Cada año se donan unos 190 órganos en Suecia. Debido a lesiones en los pulmones, solo alrededor del 30 por ciento de ellos pueden usarse para trasplante. Además de eso, la tasa de mortalidad es alta : aproximadamente la mitad de los pacientes mueren dentro de los cinco años posteriores al trasplante.

«Los resultados de nuestro estudio indican que un determinado tratamiento puede ayudarnos a utilizar una mayor parte del pulmón de un donante y que hay un mejor resultado durante los primeros dos días después de la cirugía», dice Sandra Lindstedt, consultora principal en cirugía torácica en Skåne. University Hospital y profesor adjunto en la Universidad de Lund.

En su estudio con cerdos, los investigadores investigaron los efectos de reducir los niveles de citoquinas en los pulmones. Las citoquinas son pequeñas proteínas que son producidas por células específicas del sistema inmunitario.

La función de los pulmones se redujo antes del trasplante, de modo que los pulmones desarrollaron el síndrome de dificultad respiratoria aguda (SDRA). Al hacer esto, los pulmones adquirieron lesiones similares a las de los pulmones de donantes humanos. En diez casos, se trató el pulmón del donante, ya sea antes y después del trasplante o solo después del trasplante. Seis casos componían un grupo de control y no recibieron ningún tratamiento.

«Los resultados muestran que la función pulmonar se restauró a una mayor capacidad que antes gracias a los niveles reducidos de citoquinas. También pudimos ver que los pulmones funcionaban mejor después del trasplante y que se redujeron las complicaciones durante las primeras 48 horas después del trasplante. «, dice Sandra Lindstedt.

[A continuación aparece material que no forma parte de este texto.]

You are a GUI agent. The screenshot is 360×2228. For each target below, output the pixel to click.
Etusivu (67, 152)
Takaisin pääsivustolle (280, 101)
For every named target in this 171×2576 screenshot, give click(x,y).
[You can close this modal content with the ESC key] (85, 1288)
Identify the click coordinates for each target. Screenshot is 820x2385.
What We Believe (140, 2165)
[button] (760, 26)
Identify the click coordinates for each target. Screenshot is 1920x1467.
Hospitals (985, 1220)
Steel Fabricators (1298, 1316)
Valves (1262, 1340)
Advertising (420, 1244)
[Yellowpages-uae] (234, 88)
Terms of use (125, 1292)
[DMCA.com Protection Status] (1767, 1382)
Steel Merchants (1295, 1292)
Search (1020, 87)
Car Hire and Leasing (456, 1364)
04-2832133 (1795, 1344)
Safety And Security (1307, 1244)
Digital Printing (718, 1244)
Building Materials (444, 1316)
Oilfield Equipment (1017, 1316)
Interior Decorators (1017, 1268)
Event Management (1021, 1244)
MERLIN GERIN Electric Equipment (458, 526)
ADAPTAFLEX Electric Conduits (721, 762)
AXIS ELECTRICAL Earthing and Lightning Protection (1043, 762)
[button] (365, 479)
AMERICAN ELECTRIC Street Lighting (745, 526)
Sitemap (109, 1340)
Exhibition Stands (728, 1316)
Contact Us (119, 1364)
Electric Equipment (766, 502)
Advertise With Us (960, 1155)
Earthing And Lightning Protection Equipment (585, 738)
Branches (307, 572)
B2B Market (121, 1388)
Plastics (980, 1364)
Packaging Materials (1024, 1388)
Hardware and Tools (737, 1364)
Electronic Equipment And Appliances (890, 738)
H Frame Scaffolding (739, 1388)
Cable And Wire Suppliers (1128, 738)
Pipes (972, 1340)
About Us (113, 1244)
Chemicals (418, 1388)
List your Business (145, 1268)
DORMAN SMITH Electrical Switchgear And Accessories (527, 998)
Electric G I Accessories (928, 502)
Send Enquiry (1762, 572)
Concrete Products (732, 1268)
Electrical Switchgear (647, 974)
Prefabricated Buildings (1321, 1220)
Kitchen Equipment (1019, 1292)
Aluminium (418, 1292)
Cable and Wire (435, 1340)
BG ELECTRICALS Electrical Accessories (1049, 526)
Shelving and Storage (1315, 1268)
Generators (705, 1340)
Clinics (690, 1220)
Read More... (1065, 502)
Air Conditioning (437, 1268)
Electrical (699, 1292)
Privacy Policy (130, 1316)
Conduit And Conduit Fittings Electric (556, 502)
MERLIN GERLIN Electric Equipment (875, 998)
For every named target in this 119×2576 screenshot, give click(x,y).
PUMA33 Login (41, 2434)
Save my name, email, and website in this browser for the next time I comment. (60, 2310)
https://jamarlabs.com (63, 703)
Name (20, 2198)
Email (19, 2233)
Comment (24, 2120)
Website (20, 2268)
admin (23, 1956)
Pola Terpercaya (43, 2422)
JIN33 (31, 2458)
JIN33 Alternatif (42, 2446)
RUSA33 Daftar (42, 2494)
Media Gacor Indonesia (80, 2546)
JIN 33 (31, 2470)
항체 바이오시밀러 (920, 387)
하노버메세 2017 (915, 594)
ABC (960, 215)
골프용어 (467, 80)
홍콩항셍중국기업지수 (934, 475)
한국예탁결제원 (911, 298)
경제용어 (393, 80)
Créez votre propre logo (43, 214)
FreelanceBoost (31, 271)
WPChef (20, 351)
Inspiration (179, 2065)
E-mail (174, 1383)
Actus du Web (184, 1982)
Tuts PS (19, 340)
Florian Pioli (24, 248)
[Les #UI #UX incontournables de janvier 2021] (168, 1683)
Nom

Cada año se realizan entre 50 y 60 trasplantes de pulmón en el Hospital Universitario Skåne de Lund y en el Hospital Universitario Sahlgrenska de Gotemburgo. La esperanza es que el número aumente gracias al nuevo tratamiento.

«Esto no funcionará en todos los pulmones de donantes, pero si podemos usarlo en algunos de los pulmones de donantes que se descartan hoy, podría ser de gran importancia para los pacientes en lista de espera para un trasplante. Esperamos crear los requisitos previos necesarios para salvar a más pacientes», dice Sandra Lindstedt.

Para poder realizar el estudio, se creó una unidad especial dentro del Departamento de Cirugía Cardiotorácica y Vascular, Anestesia y Cuidados Intensivos del Hospital Universitario de Skåne. La unidad reunió todas las competencias necesarias para el estudio.

“Este estudio no sería posible sin el gran esfuerzo de diferentes especialidades clínicas, como cirujanos torácicos, anestesiólogos, perfusionistas, enfermeras de quirófano y enfermeras de anestesiología”.

Los resultados del estudio, que se publican en Nature Communications, son la base de un estudio piloto clínico recién iniciado.

«Hemos comenzado a incluir a los primeros pacientes en el estudio piloto en el Hospital Universitario de Skåne en Lund. El estudio completo consta de 20 trasplantes, la mitad de los cuales serán tratados para reducir los niveles de citoquinas, y el resto será tratado de forma convencional. Si obtenemos resultados positivos, ampliaremos el estudio e incluiremos 120 trasplantes a nivel nacional”, concluye Sandra Lindstedt.